Pick out and copy each line of the records that contains the string "what", matching case exactly.

Records:
===============

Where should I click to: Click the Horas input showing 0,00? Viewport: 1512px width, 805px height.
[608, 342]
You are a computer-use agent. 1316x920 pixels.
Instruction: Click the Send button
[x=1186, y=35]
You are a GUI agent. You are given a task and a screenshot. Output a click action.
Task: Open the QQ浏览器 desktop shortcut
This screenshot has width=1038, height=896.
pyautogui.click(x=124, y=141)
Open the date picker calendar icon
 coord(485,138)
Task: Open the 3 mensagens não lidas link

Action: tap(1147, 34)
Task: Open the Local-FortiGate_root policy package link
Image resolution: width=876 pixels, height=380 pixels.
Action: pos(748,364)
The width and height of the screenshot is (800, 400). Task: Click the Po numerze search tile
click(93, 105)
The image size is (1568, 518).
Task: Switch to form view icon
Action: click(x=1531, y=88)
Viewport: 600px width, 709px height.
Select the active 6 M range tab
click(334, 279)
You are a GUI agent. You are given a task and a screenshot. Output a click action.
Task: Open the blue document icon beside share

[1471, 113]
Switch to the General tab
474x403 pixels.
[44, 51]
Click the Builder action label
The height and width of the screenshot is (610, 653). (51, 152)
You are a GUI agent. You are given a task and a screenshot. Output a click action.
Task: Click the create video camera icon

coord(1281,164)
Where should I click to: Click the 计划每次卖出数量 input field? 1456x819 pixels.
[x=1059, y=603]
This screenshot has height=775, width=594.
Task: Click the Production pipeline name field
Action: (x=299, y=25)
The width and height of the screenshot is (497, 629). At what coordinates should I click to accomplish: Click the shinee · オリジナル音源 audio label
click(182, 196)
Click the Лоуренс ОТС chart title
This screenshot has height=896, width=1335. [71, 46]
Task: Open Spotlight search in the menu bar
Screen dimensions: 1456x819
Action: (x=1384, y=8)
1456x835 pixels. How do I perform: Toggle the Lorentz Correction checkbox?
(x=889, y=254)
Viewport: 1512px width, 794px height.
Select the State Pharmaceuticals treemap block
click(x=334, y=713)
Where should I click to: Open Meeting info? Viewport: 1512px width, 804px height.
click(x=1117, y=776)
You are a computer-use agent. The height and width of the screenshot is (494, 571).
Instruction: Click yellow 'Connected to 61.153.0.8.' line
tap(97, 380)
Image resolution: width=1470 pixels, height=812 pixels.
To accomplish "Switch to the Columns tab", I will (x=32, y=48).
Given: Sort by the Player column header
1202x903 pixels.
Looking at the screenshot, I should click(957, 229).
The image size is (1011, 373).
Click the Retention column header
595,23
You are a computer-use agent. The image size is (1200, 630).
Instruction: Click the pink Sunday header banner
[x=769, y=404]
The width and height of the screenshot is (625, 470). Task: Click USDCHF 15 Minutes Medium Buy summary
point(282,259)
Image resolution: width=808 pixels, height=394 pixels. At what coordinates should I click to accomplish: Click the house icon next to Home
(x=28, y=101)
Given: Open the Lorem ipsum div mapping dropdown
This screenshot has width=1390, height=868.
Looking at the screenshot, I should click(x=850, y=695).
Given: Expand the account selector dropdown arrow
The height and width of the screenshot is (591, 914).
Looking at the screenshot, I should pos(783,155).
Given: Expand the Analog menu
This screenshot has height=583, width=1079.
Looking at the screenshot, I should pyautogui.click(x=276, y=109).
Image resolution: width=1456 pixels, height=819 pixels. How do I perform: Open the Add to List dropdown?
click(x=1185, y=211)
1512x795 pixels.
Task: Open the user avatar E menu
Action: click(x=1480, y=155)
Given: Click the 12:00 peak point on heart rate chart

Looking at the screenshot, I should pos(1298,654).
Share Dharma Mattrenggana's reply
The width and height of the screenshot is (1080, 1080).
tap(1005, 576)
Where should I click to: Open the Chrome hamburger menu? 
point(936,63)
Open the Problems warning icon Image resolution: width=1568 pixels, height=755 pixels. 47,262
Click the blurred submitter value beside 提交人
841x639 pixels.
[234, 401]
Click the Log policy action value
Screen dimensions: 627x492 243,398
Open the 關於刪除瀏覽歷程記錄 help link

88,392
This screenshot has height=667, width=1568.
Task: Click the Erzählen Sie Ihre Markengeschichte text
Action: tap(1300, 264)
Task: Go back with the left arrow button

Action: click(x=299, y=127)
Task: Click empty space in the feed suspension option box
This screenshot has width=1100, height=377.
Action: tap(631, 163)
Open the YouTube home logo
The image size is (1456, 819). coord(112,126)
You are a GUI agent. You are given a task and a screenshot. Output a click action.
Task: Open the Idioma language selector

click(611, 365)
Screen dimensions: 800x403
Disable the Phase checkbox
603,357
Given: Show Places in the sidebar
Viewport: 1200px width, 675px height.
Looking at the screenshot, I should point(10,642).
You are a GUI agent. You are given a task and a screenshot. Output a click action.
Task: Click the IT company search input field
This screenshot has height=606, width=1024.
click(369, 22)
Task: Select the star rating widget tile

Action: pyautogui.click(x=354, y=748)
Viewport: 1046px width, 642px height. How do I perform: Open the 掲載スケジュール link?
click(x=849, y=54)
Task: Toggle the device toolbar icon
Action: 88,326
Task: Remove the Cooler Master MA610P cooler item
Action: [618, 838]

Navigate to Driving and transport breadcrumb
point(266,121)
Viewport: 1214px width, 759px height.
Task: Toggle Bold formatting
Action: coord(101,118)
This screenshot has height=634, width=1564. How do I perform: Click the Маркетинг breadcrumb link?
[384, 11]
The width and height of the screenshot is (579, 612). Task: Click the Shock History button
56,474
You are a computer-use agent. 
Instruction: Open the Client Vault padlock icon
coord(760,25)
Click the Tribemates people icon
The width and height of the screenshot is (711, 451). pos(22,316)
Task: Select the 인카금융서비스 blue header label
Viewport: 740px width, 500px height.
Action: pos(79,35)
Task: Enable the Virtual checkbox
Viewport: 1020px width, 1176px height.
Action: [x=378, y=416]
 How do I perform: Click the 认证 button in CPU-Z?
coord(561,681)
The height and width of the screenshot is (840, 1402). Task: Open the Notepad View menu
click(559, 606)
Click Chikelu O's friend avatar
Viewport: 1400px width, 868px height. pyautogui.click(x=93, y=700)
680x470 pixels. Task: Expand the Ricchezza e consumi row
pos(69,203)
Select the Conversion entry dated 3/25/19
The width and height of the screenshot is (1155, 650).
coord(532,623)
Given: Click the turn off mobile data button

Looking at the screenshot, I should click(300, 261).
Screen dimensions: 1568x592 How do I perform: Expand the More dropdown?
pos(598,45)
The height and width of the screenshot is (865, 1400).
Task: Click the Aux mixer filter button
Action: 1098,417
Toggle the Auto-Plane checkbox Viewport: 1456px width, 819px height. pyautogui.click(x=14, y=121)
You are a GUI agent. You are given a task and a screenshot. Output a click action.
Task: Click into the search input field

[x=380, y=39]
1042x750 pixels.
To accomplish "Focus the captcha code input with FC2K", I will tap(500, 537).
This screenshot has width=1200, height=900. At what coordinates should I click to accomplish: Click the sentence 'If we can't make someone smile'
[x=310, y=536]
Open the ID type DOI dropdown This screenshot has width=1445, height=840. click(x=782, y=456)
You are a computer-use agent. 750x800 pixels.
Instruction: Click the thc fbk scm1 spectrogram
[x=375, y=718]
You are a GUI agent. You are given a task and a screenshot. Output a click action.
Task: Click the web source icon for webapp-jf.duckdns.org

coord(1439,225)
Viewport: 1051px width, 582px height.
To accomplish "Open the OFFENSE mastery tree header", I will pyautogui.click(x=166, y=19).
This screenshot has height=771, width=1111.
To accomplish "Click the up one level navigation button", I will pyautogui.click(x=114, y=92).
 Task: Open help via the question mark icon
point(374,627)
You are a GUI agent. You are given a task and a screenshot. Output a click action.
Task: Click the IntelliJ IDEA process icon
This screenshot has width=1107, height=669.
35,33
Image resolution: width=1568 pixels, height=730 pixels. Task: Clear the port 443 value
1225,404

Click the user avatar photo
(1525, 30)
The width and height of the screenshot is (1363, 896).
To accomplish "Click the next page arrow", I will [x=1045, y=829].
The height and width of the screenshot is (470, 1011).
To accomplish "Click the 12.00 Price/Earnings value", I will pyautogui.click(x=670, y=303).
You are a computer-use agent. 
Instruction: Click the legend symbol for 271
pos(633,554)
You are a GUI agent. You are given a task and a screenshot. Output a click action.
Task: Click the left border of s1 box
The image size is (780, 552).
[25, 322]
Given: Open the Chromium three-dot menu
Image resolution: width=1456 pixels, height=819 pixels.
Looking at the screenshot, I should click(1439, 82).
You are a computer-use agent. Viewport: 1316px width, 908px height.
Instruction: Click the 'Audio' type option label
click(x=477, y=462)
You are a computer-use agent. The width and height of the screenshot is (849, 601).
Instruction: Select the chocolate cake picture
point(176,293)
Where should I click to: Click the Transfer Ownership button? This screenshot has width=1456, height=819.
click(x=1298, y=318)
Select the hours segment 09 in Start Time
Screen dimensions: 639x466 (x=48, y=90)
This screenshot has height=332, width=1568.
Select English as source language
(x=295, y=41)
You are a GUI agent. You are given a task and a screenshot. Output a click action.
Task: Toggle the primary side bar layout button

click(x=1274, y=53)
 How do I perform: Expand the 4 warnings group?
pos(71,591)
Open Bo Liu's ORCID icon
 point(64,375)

===============

Task answer:
The width and height of the screenshot is (497, 629). At what coordinates should I click to accomplish: Click the shinee · オリジナル音源 audio label
Image resolution: width=808 pixels, height=394 pixels. At what coordinates should I click to accomplish: Click the house icon next to Home
This screenshot has width=1200, height=900. At what coordinates should I click to accomplish: Click the sentence 'If we can't make someone smile'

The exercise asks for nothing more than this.